Our youngest son, Charles, is almost 15 years old. He is a freshman in high school - the same high school I graduated from, I might add. First period starts at 7:05 a.m., and he leaves the house to walk only a block to school while it's still dark.
In an attempt to encourage more independent behavior, no one gets up with him in the morning. Those of you who know me aren't surprised that I don't get up at 6:15 a.m. - as I've said in the past to my "morning glory" friends, it's just plain wrong. All I know is that when I wake up, he's out the door and already halfway through first period. And that's a good thing.
High school is quite different than middle school was for Charles (and I would suspect most kids). The expectations have easily tripled and opportunities for activity abound. Finding a way to get it all done is the challenge of each day. There's a lot of information for him to keep in his head, and since he isn't in the habit of writing down what he needs to do (what would I do without my day planner?), he often "forgets" things.
My fear is that he'll forget to wake up in the morning!
Turns out, that's not worth worrying about. He gets himself to school on time each day - in fact, recently he got there early.

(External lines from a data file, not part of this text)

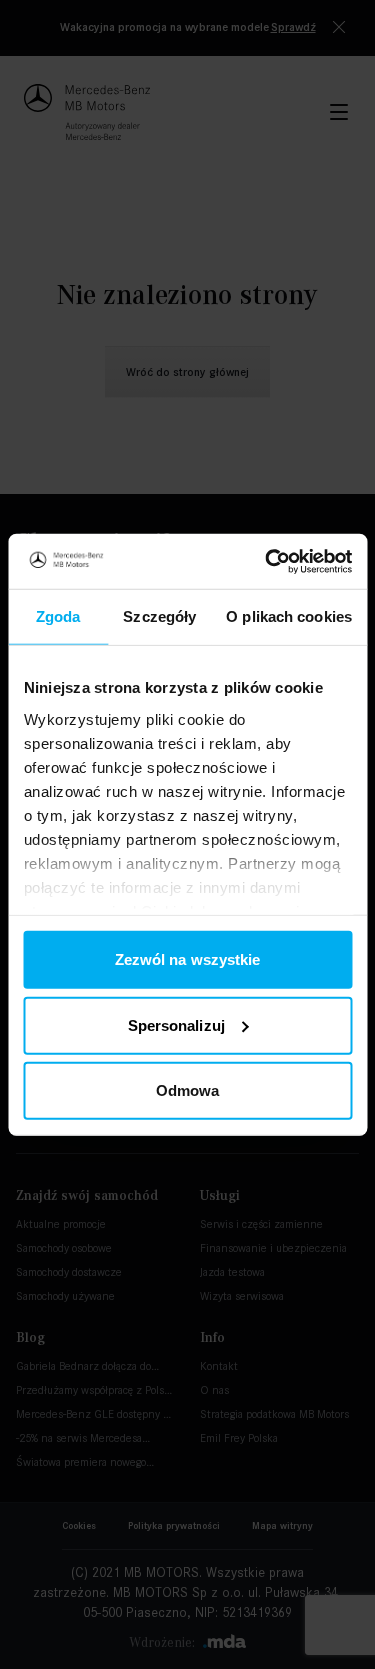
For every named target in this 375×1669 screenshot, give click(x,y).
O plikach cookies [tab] (289, 616)
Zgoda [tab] (58, 616)
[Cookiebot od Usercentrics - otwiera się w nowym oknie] (267, 561)
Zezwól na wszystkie (188, 959)
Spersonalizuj (176, 1024)
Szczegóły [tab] (159, 616)
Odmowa (188, 1090)
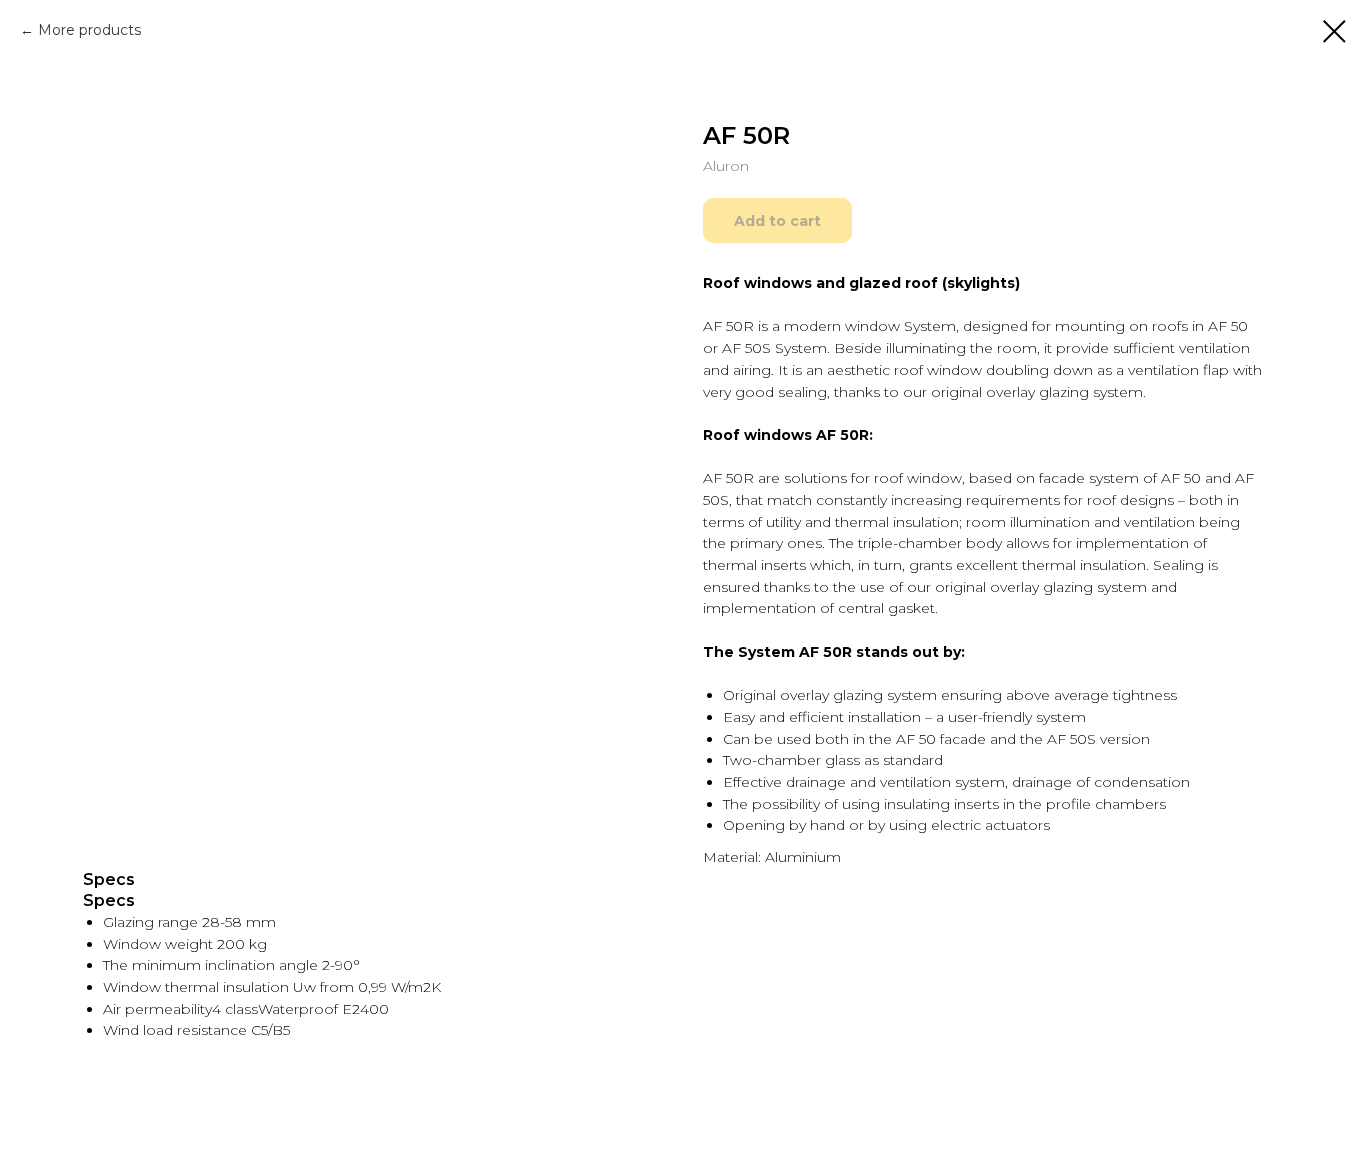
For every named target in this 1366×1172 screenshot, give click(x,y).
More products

He swears his alarm clock said 6:40 a.m. He panicked when he realized he only had a few minutes to get out the door and to school. He got up, made his bed (yes, my teenage son makes his bed), downed a breakfast shake, brushed his teeth (yes, he even brushes his teeth), turned out the lights in the house, grabbed his backpack, and locked the front door on his way to meet his friends on the corner.
Boy, was it dark outside - darker than usual.
And his friends weren't at the corner.
"I think I saw a '3' on my clock," he later told me.
It was 3:50 a.m.!! And my son stood outside alone on a very dark corner waiting for friends who were still slumbering.
Thankfully, he came right back into the house, and went back to sleep (wish I could do that). He woke up on time a couple of hours later and still managed to get out the door and to school without waking anyone.
"I just blew my head," he said. "I don't know what I was thinking."
He wasn't thinking. Usually, that would annoy the heck out of me. But I realized something substantial. He was acting out of habit. He did everything he was supposed to do - just 3 hours earlier than he should. As frightful as it was for me to find out that he was outside alone at that time of the morning, I was incredibly proud of how he responded to his "error."
He's not perfect. He's going to make mistakes, forget his homework, get up at the wrong time, and "blow his head." His dad and I are more concerned with how he reacts to those mistakes. Willingly admitting your mistake is something we should all aspire to do.
We encouraged him to examine what he could do differently to avoid this particular mistake. I was just grateful he didn't say, "Get up early with me, Mom."